Novel Compounds, Analogs and Targets

Compound Screening: Our initial efforts at compound screening were completed in collaboration with the NCI-Frederick. In this effort, we screened more than 50,000 compounds and identified mithramycin as an inhibitor of the EWS-FLI1 transcription factor.

We subsequently screened a series of analogs of mithramycin to identify both a more potent and less toxic second-generation analog, EC8105 and EC8042.
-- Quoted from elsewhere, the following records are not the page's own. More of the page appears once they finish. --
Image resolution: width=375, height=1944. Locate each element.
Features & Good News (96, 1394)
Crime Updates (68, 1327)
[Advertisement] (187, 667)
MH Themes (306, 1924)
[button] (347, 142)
Additional cell line screens suggested that a tumor called Rhabdoid Tumor was particularly sensitive to this class of compounds. We characterized the mechanism of hypersensitivity of rhabdoid tumor and demonstrated inhibition of the defining molecular lesion of the tumor, the SWI/SNF chromatin remodeling complex. Importantly, SWI/SNF has been identified by other groups as the complex associated with EWS-FLI1. Therefore, heightened activity in these two cell types may be related to this activity.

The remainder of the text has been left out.